Notebook Inside Note Book

Not what you were expecting? It’s a little Retro isn’t it?! It’s been upcycled from an old recipe book; old pages have been included throughout the book amongst the new pages. My hubbie, Mr Fig, bought it for me as I have a bit of a thing about herbs. My Planning today is all about Spring!


I have lots of new ideas for my garden this Spring. I was delighted to receive my new copy of the latest Kings Seeds catalogue; I’ve clocked up a sizeable list of seeds to buy already. I find that I go through phases with flowers; especially certain colours. For the last two years I’ve gone mad for lime green and orange; pairing Zinnia Giant Lime with orange crepe poppies and calendulas with Bells of Ireland. I noticed after browsing through this catalogue that spiky purple flowers were On My Mind. We have a circular bed in the middle of our drive; the Roundabout Bed (or the drives-me-round-the-bend bed). It’s a bit of a conundrum for me so I’ve been very slowly (4 years worth of slowly) taking out plants and paring it back to a bare canvas. I found quite a few limestone rocks hiding under the agapanthas and Mr Fig very kindly went off with the trailer to procure a few more to edge part of the roundabout bed. What a difference! I don’t have Before and after photos but the purple spiky plants are the next addition to reinvent this bed so I will be photographing my progress from now on. Here are my purple spiky contenders….

I’m particularly taken with the Agastache since it has a lovely minty scent which I will benefit from every time I amble through the trying-hard-to-be-a-bluebell-wood path to feed the chickens. I also love the thought of anise with it’s culinary possibilities (great in fruit salads and teas). Decisions, decisions…. Here are a few more of my flower choices for 2013 including the Snail Vine that I can envisage scrambling over the back gate and arch of the vege garden wafting it’s gorgeous scent all over the veges! I love a bit of wafting! There’ll be a bit more scrambling action with Peach Melba Nasturtiums too; who can resist that yummy pudding name?

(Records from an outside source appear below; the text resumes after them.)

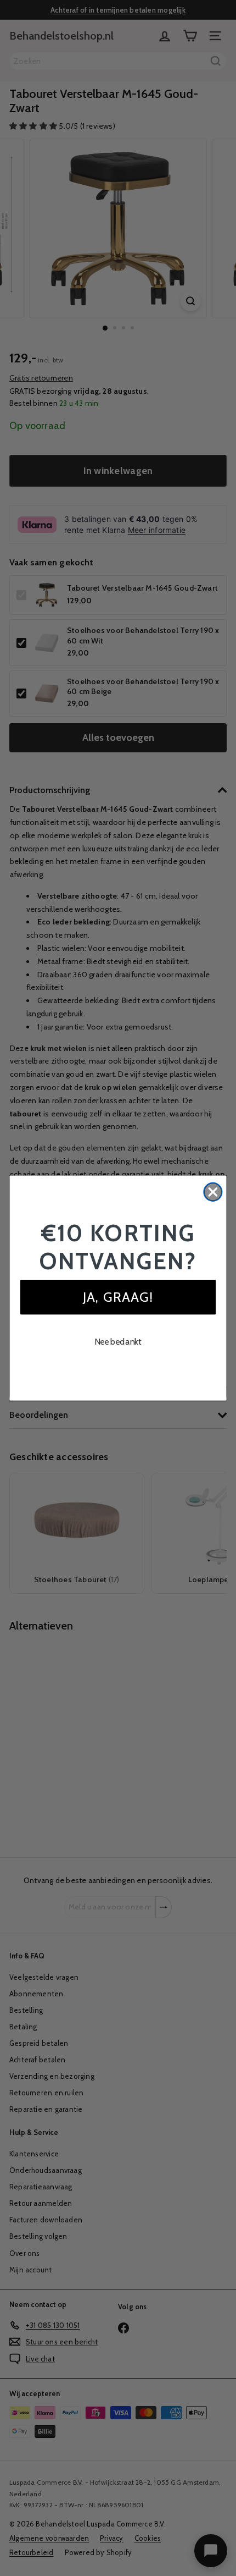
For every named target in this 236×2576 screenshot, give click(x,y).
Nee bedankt (118, 1341)
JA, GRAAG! (118, 1297)
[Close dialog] (213, 1192)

I have lots and lots of herbs but I still can’t resist adding to my herb beds with Alchemilla mollis. I was inspired by the wonderful blog Life in Mud Spattered Boots to plant Alchemilla molis with Globe artichokes and feverfew; just gorgeous.

Alchemilla Molis

These herbs look a bit interesting too…..

I grow so many veges from seed that it’s a bit overwhelming to picture them all. Therefore I’m going to show you my Ones To watch for 2013. These are ones that I haven’t grown before and am therefore not just a little but excited about! Gobstopper size carrots, mini white cucumbers and strawberry spinach. Yes spinach pickled with tiny little strawberries; both cucumbers and strawberry spinach will be perfect for my Pimm’s Bed.

Mmmm I can see it all now; a riot of colour and scent. Will be interesting to see just how my Planning turns out in Practice!!